Consumers may be taking a more active role in managing their health by gathering data through wearable devices, smart scales, glucose meters and other health tracking devices, but little of that data finds its way to healthcare providers because the devices used to collect it are not connected to the healthcare system.

But digital healthcare start-up Validic and software developer SAP SE are looking to change that trend by using a shared digital health platform to connect health tracking devices and applications used outside a clinical setting to healthcare providers.

The SAP Connected Health platform provides real-time analysis of health data from a variety of sources, including health tracking devices and apps used by consumers. Validic enables SAP and its global healthcare clients to access patient data from clinical devices, wearables and consumer health applications. Having a broad set of patient data integrated into one system will allow healthcare providers to better analyze a patient’s health, resulting in personalized treatment options, says Validic chief marketing officer Chris Edwards.

“Leveraging and integrating patient-generated health data is becoming a market necessity for healthcare, wellness and life science organizations aiming to improve the health of their populations,” Edwards says. “The strategic relationship with SAP will help fuel the use of actionable data from clinical remote monitoring devices, wearables and health applications.”

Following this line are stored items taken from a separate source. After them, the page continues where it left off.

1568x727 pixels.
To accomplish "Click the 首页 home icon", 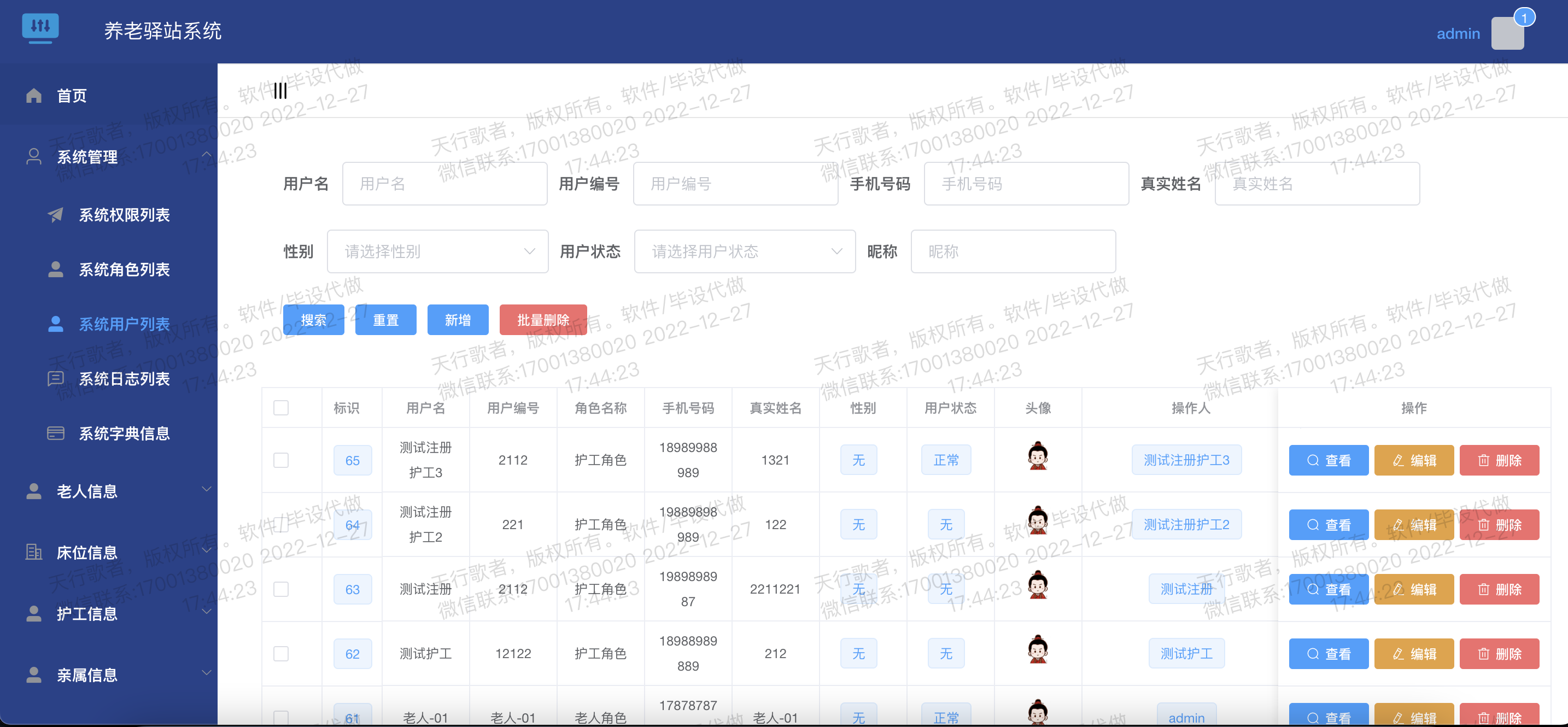I will pyautogui.click(x=33, y=95).
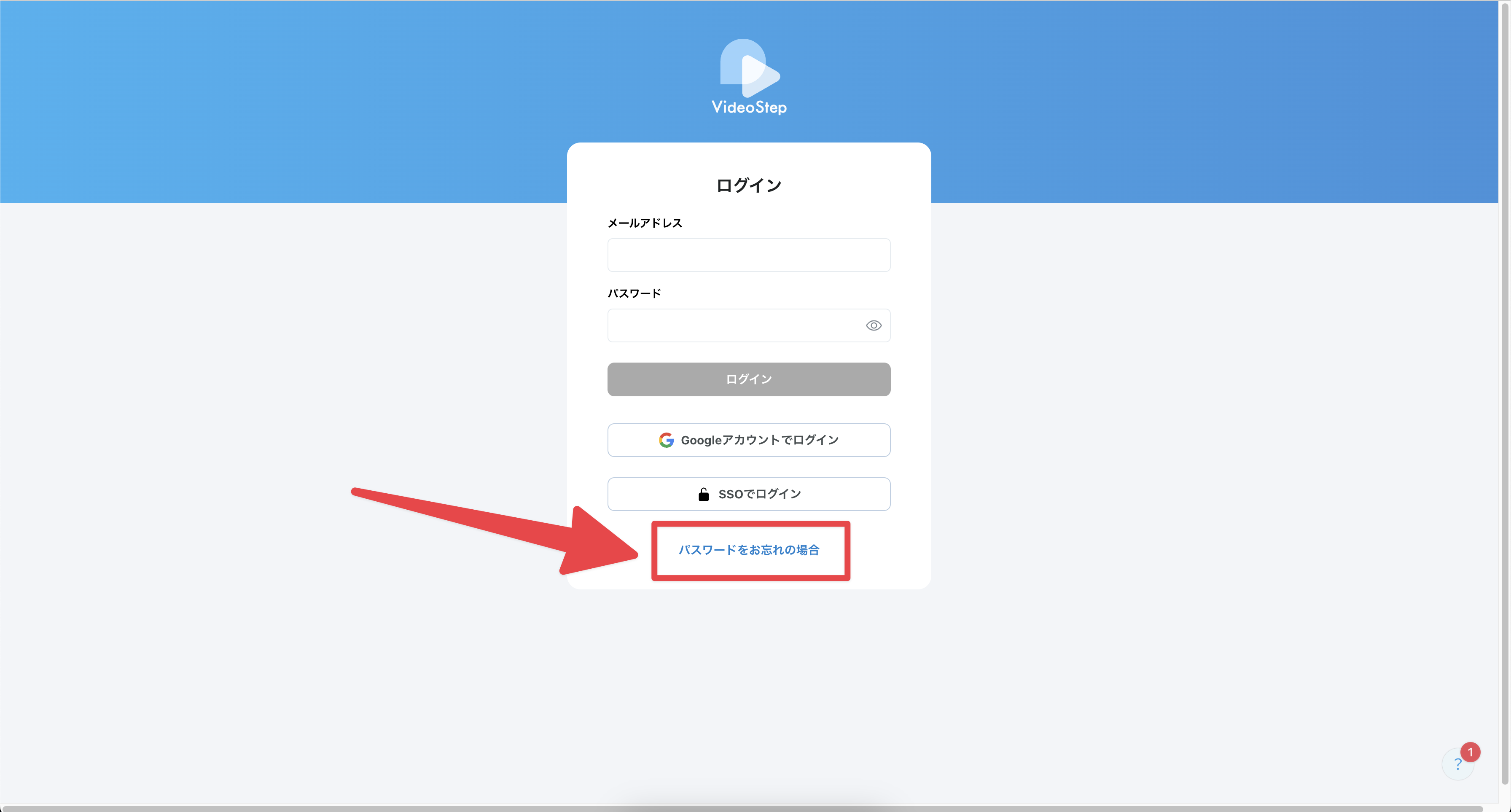1511x812 pixels.
Task: Focus the パスワード input field
Action: [x=733, y=325]
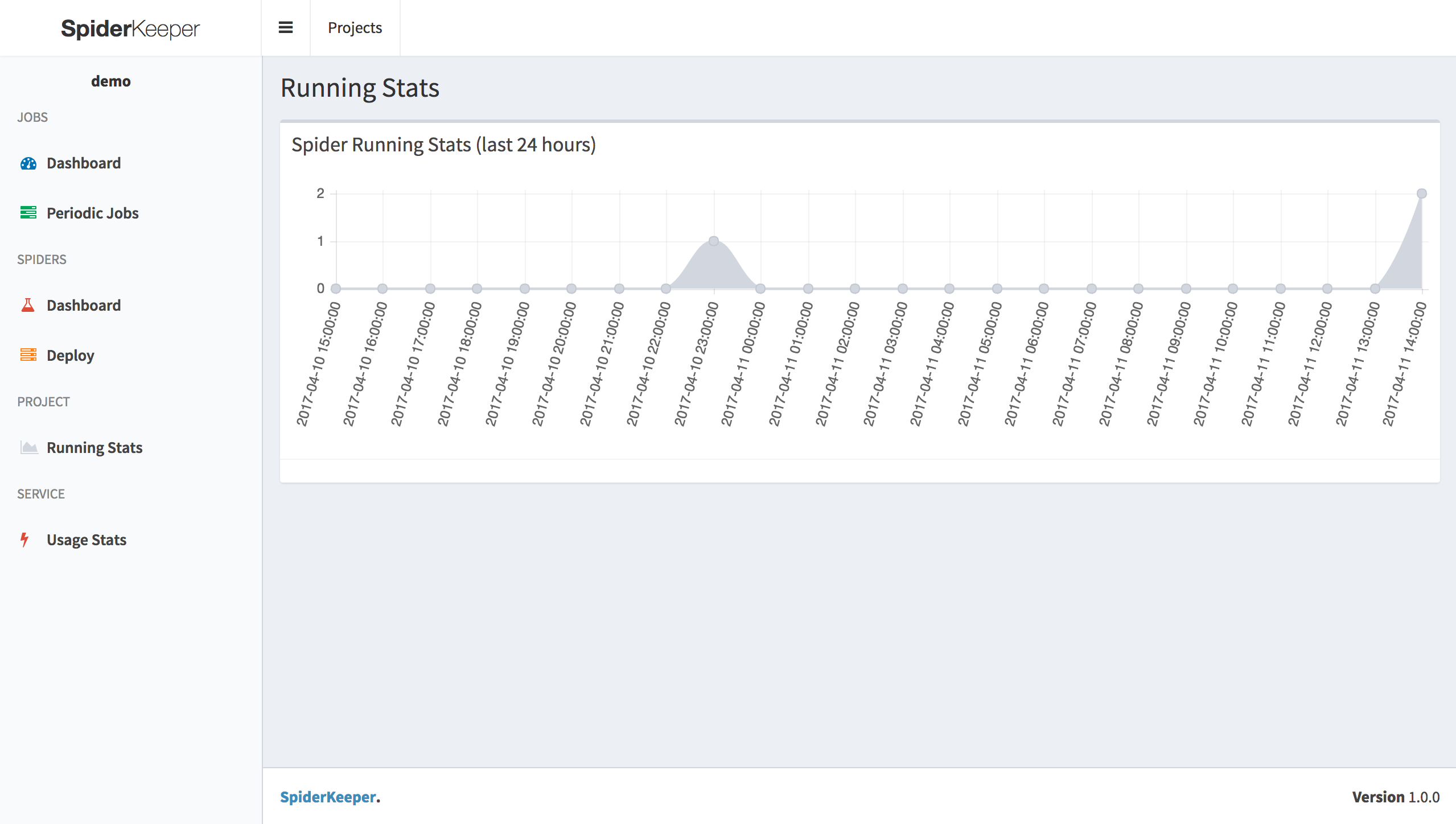Image resolution: width=1456 pixels, height=824 pixels.
Task: Click the SpiderKeeper logo in header
Action: [130, 28]
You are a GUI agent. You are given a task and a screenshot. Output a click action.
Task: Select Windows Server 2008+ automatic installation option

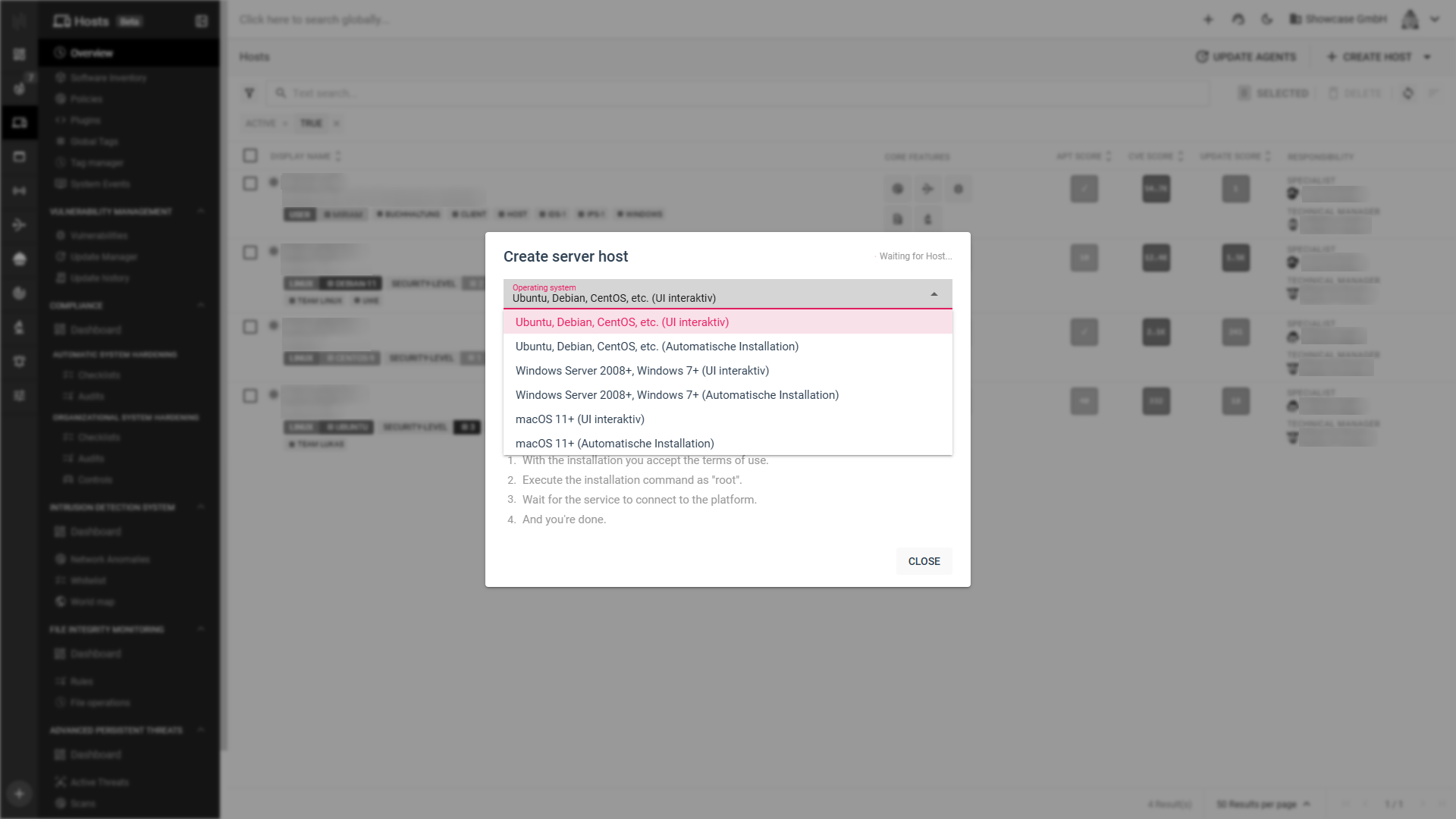[x=676, y=395]
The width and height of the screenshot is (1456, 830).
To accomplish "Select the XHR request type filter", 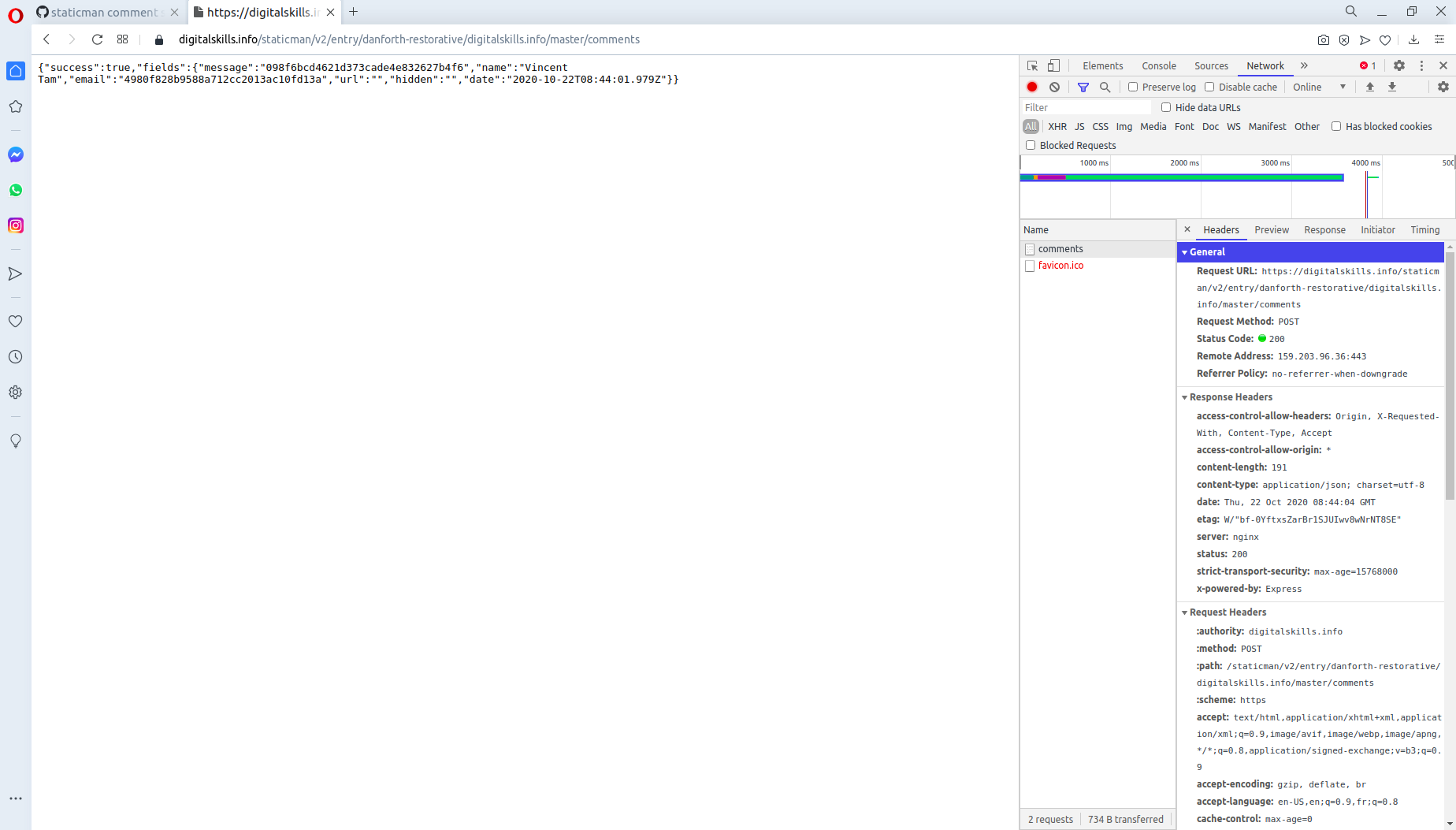I will [1057, 126].
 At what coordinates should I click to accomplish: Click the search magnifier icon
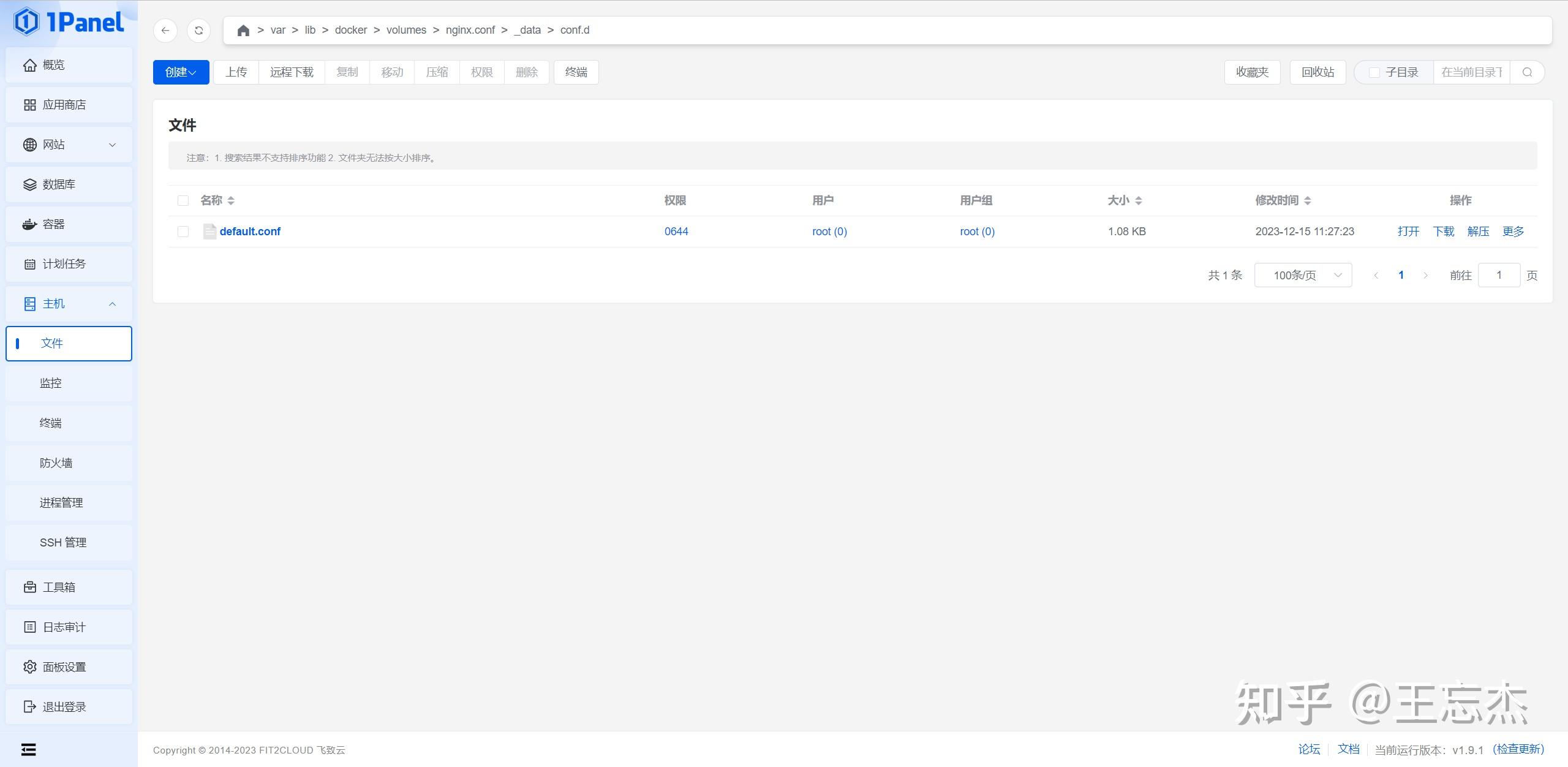click(1527, 72)
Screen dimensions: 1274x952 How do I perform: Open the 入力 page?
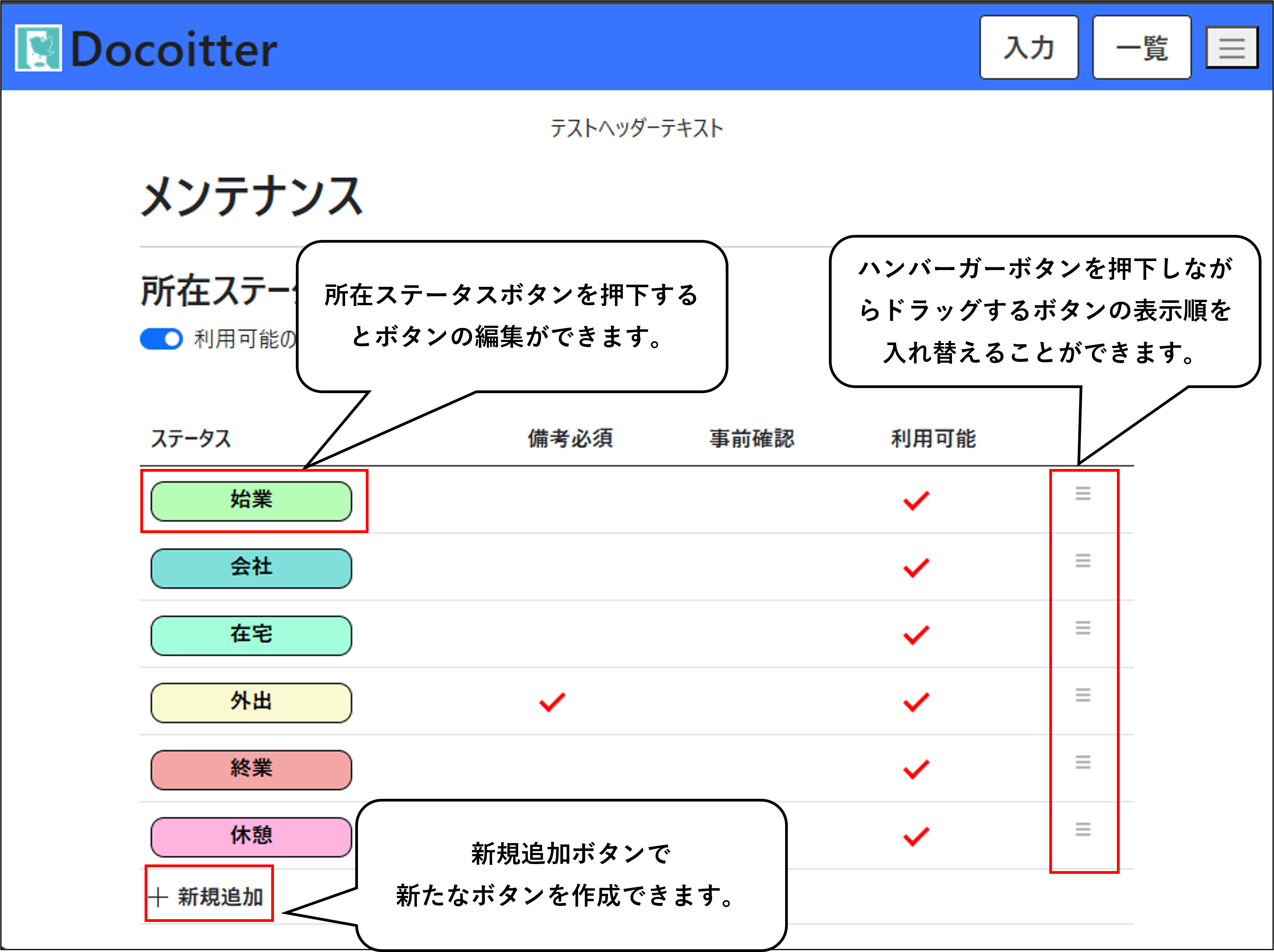(x=1029, y=48)
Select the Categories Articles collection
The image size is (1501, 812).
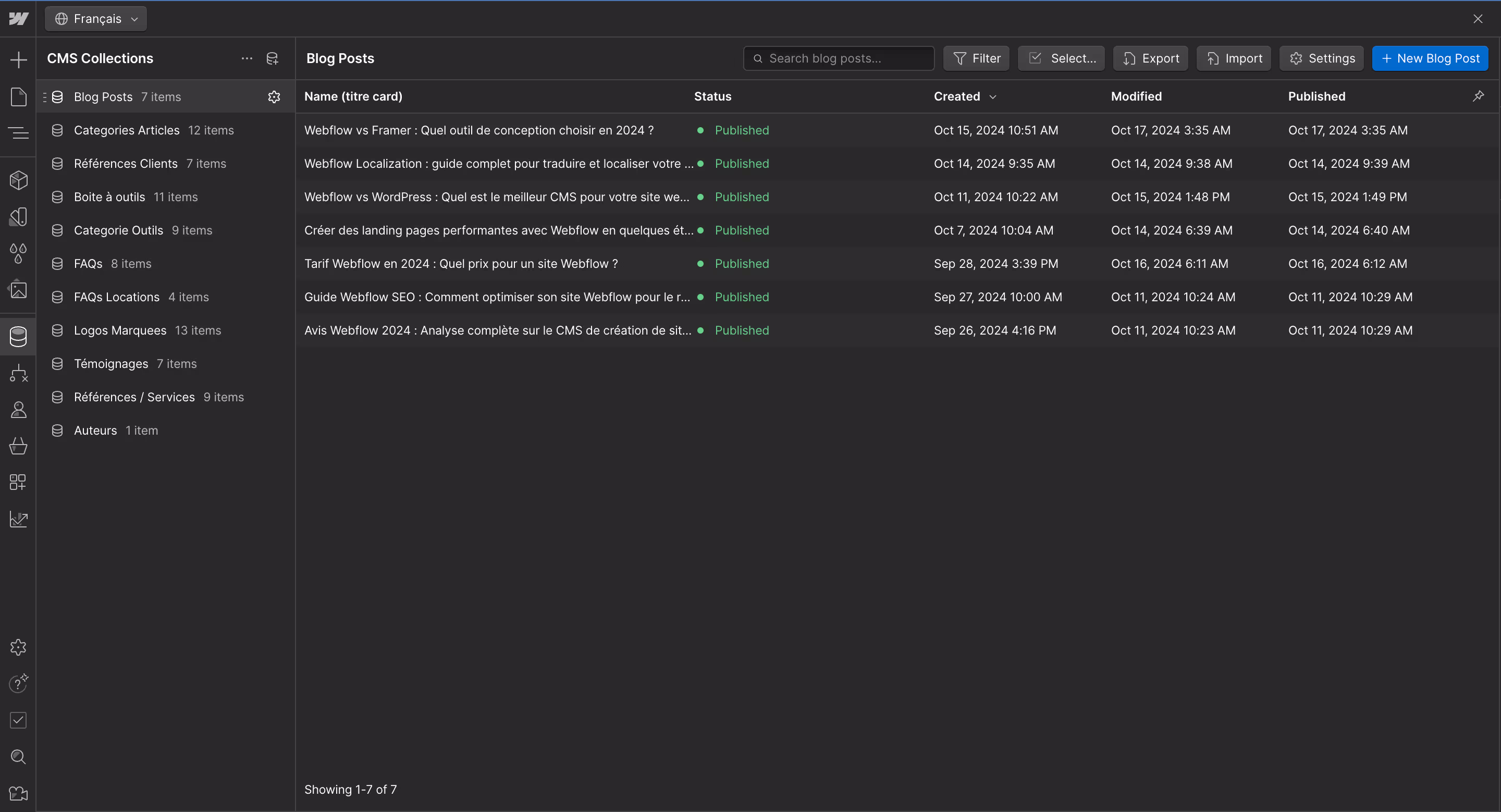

Validic’s digital health platform can connect more than 300 health tracking devices used by consumers to hospital systems, pharmaceutical companies and health insurers. Validic connects those devices to healthcare providers using several methods including application programming interfaces and software development kits. APIs facilitate communication among applications, including updated mobile apps for iPhones and iPads, and for wireless devices that work on the Android operating system.

As data is captured from a device it is formatted so it can be imported into a dashboard, web portal, electronic health records system or other healthcare information technology systems. Validic’s platform is HIPAA compliant. The Health Insurance Portability and Accountability Act of 1996, or HIPAA, is a law that aims to ensure the confidentiality of patient medical records.

“One of the biggest challenges in healthcare is integrating patient data from tools like Fitbit and home health monitoring systems into the health system,” says Greg Caressi, senior vice president, Healthcare & Life Sciences practice for Frost & Sullivan. “Validic is extending data collection within the health system to outside the hospital and doctor’s offices. SAP has a platform, but is not a healthcare data expert and is turning to Validic to bring patient data from outside the health system into its Connected Health platform.”

Validic’s customers include Kaiser Permanente, wellness program provider The Vitality Group, and Everyday Health Inc., which operates wellness websites. Validic’s claims its customer base reaches more than 223 million consumers.

Earlier this year Validic introduced VitalSnap, a set of mobile libraries that its customers can embed in a mobile app to capture data from a non-connected medical device using a smartphone’s camera. VitalSnap uses optical character recognition to capture data from non-connected devices.

To capture a health reading, patients open their health app, hold their smartphone over the non-connected device and snap a picture of the information displayed on the device’s screen. Next, patients are asked questions to put the data into context, such as whether the data shared is about what they just ate. VitalSnap sends the data to Validic where it is shared with the patient’s healthcare providers “There are a lot of devices used by consumers to track their health that have no back-end connectivity to the health system,” Caressi says. “VitalSnap lets healthcare providers get at data from those devices.”

Validic charges its customers a licensing fee for VitalSnap, but declines to discuss pricing for VitalSnap or its other services.

Eventually Validic’s platform could make it possible to expand patient participation in clinical trials by using remote monitoring devices to gather data, Caressi says. In addition, remote devices can open the door for medical researchers to track data previously not accessible outside a clinical setting, such as patient rest and activity cycles. Validic has worked with Stanford Health Care and pharmaceutical company Quintiles Transnational Inc. on clinical trials

“Remote monitoring allows clinical research organizations to expand the patient population in the trial and get better and more frequent data,” Caresssi says. “It’s a potential game changer.”